* _How to complete this task_: The lines needed run from the one that contains "Task: Click the browser back arrow" through the end of the material below, both included; write them out exactly, with no pictures.
──────── Input data ────────
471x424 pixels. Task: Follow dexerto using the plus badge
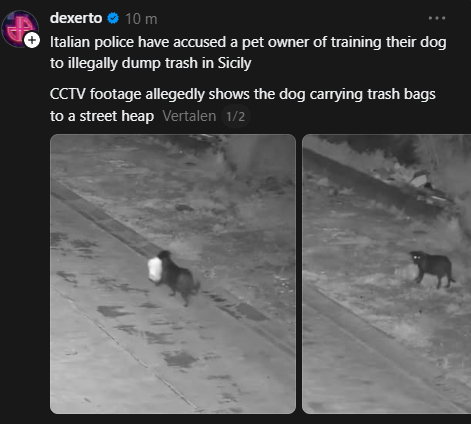click(x=32, y=40)
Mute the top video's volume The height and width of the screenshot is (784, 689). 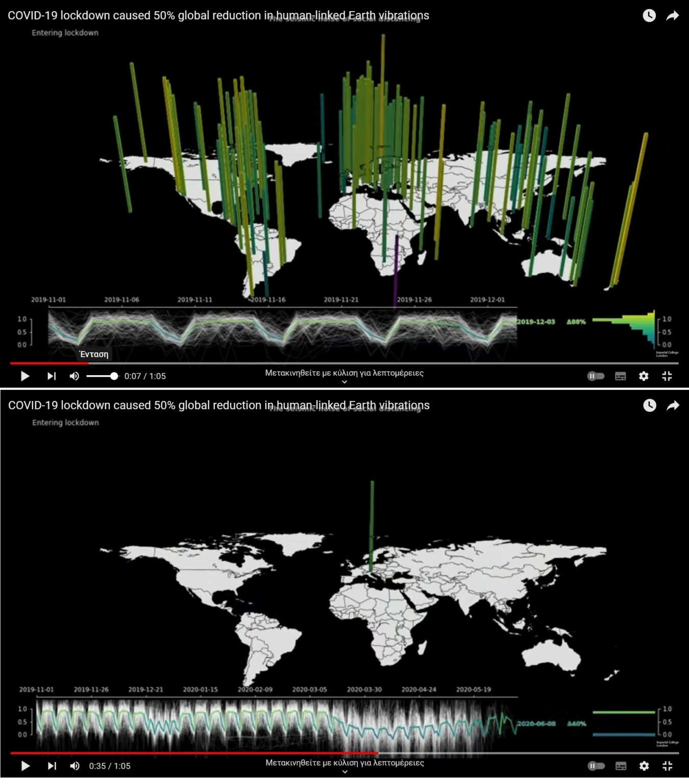click(x=75, y=376)
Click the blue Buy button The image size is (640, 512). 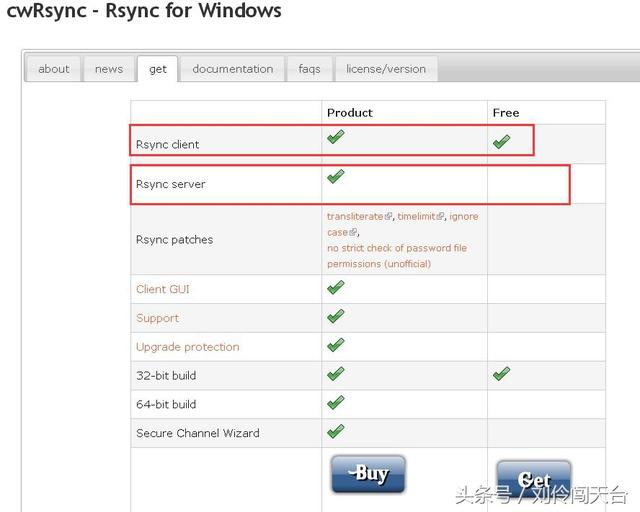tap(368, 474)
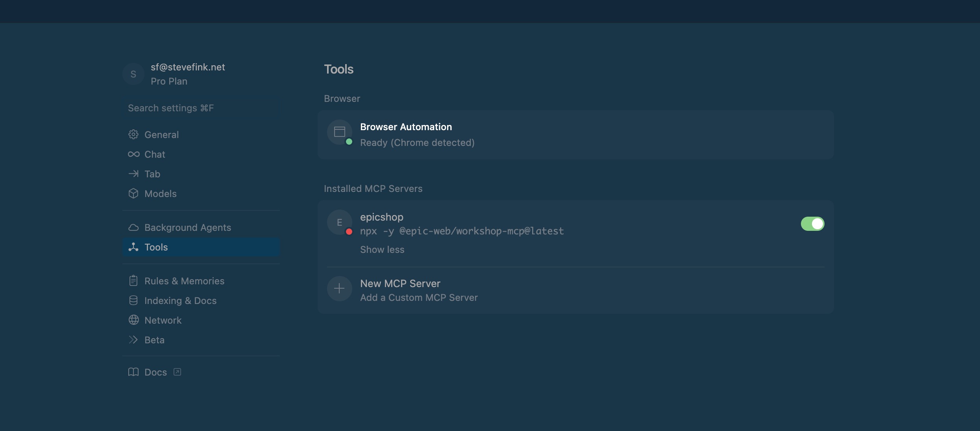Click the Indexing & Docs database icon

(x=133, y=300)
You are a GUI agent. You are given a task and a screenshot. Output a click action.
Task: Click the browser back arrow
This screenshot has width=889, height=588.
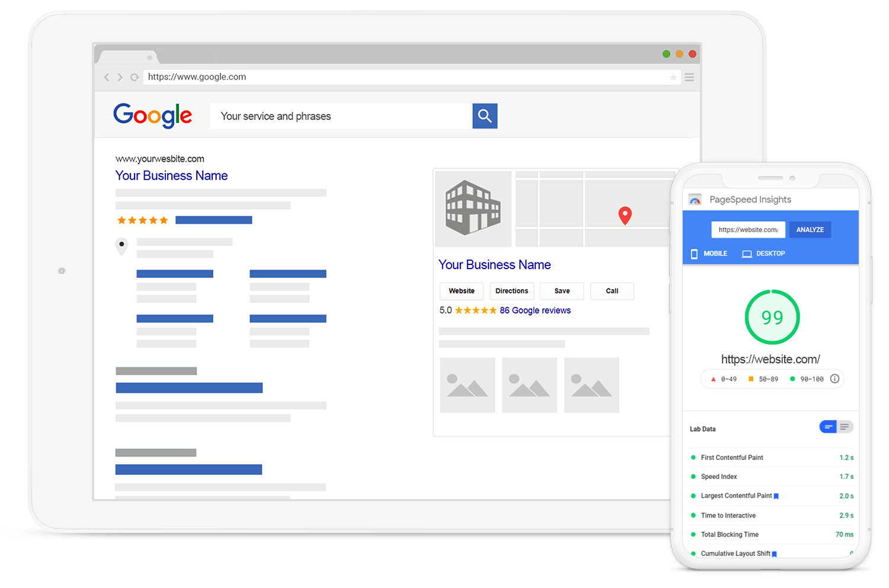point(107,77)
────────
* _The answer_:
Task: Click the browser back arrow
This screenshot has width=889, height=588.
point(107,77)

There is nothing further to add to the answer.